:: Reading passage ::
5

Calling tell() while reading a GBK-encoded file of mine causes the next call to readline() to raise a UnicodeDecodeError. However, if I don't call tell(), it doesn't raise this error.

C:\tmp>hexdump badtell.txt

000000: 61 20 6B 0D 0A D2 BB B0-E3                       a k......

C:\tmp>type test.py

with open(r'c:\tmp\badtell.txt', "r", encoding='gbk') as f:
    while True:
        pos = f.tell()
        line = f.readline();
        if not line: break
        print(line)

C:\tmp>python test.py

a k

Traceback (most recent call last):
  File "test.py", line 4, in <module>
    line = f.readline();
UnicodeDecodeError: 'gbk' codec can't decode byte 0xd2 in position 0:  incomplete multibyte sequence

When I remove the f.tell() statement, it decoded successfully. Why? I tried Python3.4/3.5 x64 on Win7/Win10, it is all the same.

Any one, any idea? Should I report a bug?

I have a big text file, and I really want to get file position ranges of this big text, is there a workaround?

Dan Getz
  • 8,774
  • 6
  • 30
  • 64
mfmain
  • 99
  • 6
  • I had a big text file, and I really want file position ranges to show parts of this big text, is there a workaround? thanks – mfmain May 10 '16 at 02:51

2 Answers2

2

I just replicated this on Python 3.4 x64 on Linux. Looking at the docs for TextIOBase, I don't see anything that says tell() causes problems with reading a file, so maybe it is indeed a bug.

b'\xd2'.decode('gbk')

gives an error like the one that you saw, but in your file that byte is followed by the byte BB, and

b'\xd2\xbb'.decode('gbk')

gives a value equal to '\u4e00', not an error.

I found a workaround that works for the data in your original question, but not for other data, as you've since found. Wish I knew why! I called seek() after every tell(), with the value that tell() returned:

pos = f.tell()
f.seek(pos)
line = f.readline()

An alternative to f.seek(f.tell()) is to use the SEEK_CUR mode of seek() to give the position. With an offset of 0, this does the same as the above code: moves to the current position and gets that position.

:: Goal 1 ::
Retype the passage of the tell() and GBK decoding thread from "b'\xd2'.decode('gbk')" to "f.seek(pos)".
The thread and the records that come after it have no connection to each other.

Dataset excerpt:
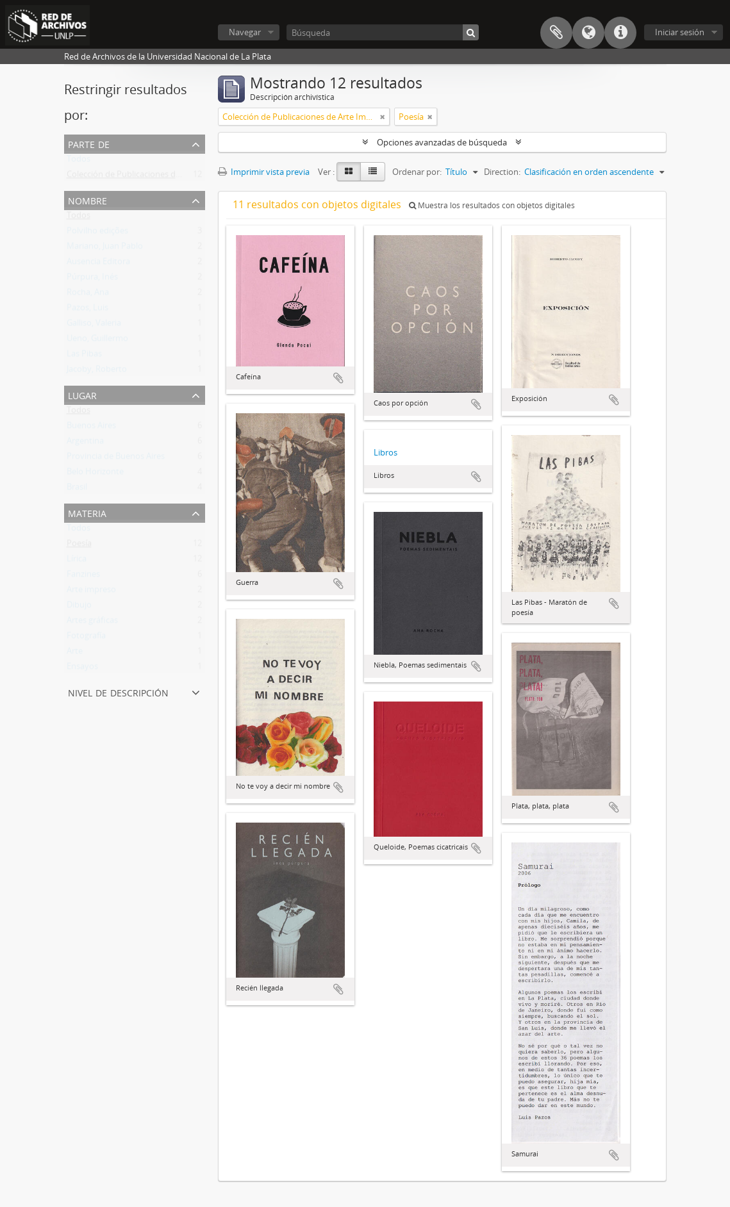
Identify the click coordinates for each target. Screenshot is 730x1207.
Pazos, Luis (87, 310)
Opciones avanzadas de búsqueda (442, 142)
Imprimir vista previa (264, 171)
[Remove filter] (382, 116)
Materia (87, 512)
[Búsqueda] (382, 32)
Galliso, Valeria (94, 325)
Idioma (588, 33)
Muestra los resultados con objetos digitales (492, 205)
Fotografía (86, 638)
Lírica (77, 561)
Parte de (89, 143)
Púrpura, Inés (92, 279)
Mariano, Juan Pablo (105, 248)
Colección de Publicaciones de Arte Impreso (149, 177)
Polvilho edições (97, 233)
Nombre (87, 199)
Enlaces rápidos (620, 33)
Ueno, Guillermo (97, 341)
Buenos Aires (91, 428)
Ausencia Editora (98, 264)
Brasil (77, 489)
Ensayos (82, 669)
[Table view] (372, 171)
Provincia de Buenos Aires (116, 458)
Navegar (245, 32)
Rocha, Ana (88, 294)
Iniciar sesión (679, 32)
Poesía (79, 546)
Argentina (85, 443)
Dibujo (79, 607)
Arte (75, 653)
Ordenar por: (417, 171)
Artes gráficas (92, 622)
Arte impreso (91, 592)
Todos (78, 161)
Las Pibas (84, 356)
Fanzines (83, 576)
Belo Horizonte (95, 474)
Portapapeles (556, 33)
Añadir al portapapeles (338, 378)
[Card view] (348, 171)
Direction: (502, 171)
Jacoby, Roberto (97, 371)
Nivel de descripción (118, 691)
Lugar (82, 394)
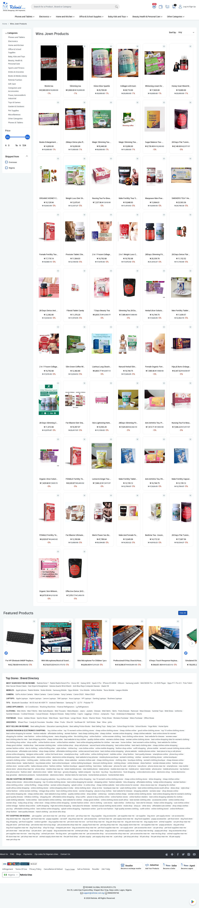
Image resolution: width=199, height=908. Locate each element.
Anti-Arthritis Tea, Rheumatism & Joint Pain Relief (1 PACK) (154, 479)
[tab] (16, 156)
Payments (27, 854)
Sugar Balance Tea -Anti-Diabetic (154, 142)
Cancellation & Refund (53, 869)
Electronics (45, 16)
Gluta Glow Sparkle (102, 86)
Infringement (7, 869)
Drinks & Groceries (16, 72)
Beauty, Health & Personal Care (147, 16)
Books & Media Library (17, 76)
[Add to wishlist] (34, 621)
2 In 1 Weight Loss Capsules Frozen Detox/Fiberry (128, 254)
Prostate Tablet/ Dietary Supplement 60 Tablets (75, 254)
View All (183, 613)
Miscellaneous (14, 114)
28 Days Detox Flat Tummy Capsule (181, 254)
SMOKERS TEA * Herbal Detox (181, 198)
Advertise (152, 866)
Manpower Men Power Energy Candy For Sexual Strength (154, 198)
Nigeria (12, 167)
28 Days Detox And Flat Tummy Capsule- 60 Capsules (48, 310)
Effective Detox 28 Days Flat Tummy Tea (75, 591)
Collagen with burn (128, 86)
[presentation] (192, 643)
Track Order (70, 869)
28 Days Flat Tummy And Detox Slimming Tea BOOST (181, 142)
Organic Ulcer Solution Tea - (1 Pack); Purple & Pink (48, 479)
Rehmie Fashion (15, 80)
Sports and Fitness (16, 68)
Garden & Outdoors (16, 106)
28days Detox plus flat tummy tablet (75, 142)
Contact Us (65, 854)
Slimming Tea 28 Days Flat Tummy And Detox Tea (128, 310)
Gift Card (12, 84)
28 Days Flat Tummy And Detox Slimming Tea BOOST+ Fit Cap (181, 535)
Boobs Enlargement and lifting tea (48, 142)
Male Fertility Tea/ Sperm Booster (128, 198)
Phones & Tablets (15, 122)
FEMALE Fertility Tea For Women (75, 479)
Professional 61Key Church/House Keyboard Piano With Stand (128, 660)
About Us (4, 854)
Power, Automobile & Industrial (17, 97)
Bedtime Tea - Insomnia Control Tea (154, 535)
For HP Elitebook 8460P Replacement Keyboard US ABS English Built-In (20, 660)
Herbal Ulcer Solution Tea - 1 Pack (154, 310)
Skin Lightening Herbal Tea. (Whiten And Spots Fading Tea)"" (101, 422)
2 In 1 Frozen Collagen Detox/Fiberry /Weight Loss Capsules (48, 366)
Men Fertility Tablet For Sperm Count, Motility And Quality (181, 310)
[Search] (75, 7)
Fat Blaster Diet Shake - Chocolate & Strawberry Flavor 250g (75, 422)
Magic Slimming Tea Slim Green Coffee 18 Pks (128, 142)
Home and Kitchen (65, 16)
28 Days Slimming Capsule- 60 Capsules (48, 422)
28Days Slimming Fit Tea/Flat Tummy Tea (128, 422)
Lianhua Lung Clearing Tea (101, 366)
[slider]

:: Goal 2 ::
Please echo the records from their first line through the line with "Muestra los resultados", both ends included. Leave the pictures out.

:: Written answer 1 ::
b'\xd2'.decode('gbk')

gives an error like the one that you saw, but in your file that byte is followed by the byte BB, and

b'\xd2\xbb'.decode('gbk')

gives a value equal to '\u4e00', not an error.

I found a workaround that works for the data in your original question, but not for other data, as you've since found. Wish I knew why! I called seek() after every tell(), with the value that tell() returned:

pos = f.tell()
f.seek(pos)

:: Written answer 2 ::
Identify the click coordinates for each target. Screenshot is 730x1207.
Pazos, Luis (87, 310)
Opciones avanzadas de búsqueda (442, 142)
Imprimir vista previa (264, 171)
[Remove filter] (382, 116)
Materia (87, 512)
[Búsqueda] (382, 32)
Galliso, Valeria (94, 325)
Idioma (588, 33)
Muestra los resultados con objetos digitales (492, 205)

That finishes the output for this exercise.